Work instructions: Please retype all of the material below exactly as it appears.

━━━ Source material ━━━

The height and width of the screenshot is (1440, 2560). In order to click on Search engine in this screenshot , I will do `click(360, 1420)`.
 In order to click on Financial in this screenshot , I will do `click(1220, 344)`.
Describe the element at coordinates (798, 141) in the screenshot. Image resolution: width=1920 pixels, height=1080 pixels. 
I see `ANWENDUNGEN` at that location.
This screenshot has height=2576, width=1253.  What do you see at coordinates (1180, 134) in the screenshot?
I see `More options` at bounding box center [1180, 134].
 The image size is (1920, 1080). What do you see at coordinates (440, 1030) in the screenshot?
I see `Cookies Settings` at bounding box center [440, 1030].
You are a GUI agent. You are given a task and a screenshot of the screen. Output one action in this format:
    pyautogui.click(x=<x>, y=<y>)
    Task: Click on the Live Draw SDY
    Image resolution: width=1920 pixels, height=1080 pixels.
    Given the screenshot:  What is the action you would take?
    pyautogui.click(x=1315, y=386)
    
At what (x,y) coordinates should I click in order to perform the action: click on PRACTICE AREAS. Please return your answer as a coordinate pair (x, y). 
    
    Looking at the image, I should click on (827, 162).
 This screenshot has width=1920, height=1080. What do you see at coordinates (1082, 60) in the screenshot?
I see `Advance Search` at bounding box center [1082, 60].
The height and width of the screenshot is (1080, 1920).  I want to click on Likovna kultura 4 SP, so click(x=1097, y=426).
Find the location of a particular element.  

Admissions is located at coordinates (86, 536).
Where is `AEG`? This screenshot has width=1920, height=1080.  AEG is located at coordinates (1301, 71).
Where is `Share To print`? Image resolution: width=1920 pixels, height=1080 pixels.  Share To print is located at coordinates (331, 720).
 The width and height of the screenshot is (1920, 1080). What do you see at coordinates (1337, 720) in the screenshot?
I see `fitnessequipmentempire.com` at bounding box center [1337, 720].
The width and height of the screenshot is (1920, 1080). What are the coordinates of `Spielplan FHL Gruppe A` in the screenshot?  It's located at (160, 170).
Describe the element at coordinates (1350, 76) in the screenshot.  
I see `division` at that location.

━━━

Solution to the exercise:
The height and width of the screenshot is (1440, 2560). In order to click on Search engine in this screenshot , I will do `click(360, 1420)`.
 In order to click on Financial in this screenshot , I will do `click(1220, 344)`.
Describe the element at coordinates (798, 141) in the screenshot. Image resolution: width=1920 pixels, height=1080 pixels. 
I see `ANWENDUNGEN` at that location.
This screenshot has height=2576, width=1253.  What do you see at coordinates (1180, 134) in the screenshot?
I see `More options` at bounding box center [1180, 134].
 The image size is (1920, 1080). What do you see at coordinates (440, 1030) in the screenshot?
I see `Cookies Settings` at bounding box center [440, 1030].
You are a GUI agent. You are given a task and a screenshot of the screen. Output one action in this format:
    pyautogui.click(x=<x>, y=<y>)
    Task: Click on the Live Draw SDY
    Image resolution: width=1920 pixels, height=1080 pixels.
    Given the screenshot:  What is the action you would take?
    pyautogui.click(x=1315, y=386)
    
At what (x,y) coordinates should I click in order to perform the action: click on PRACTICE AREAS. Please return your answer as a coordinate pair (x, y). 
    
    Looking at the image, I should click on (827, 162).
 This screenshot has width=1920, height=1080. What do you see at coordinates (1082, 60) in the screenshot?
I see `Advance Search` at bounding box center [1082, 60].
The height and width of the screenshot is (1080, 1920).  I want to click on Likovna kultura 4 SP, so click(x=1097, y=426).
Find the location of a particular element.  

Admissions is located at coordinates (86, 536).
Where is `AEG`? This screenshot has width=1920, height=1080.  AEG is located at coordinates (1301, 71).
Where is `Share To print`? Image resolution: width=1920 pixels, height=1080 pixels.  Share To print is located at coordinates (331, 720).
 The width and height of the screenshot is (1920, 1080). What do you see at coordinates (1337, 720) in the screenshot?
I see `fitnessequipmentempire.com` at bounding box center [1337, 720].
The width and height of the screenshot is (1920, 1080). What are the coordinates of `Spielplan FHL Gruppe A` in the screenshot?  It's located at (160, 170).
Describe the element at coordinates (1350, 76) in the screenshot.  
I see `division` at that location.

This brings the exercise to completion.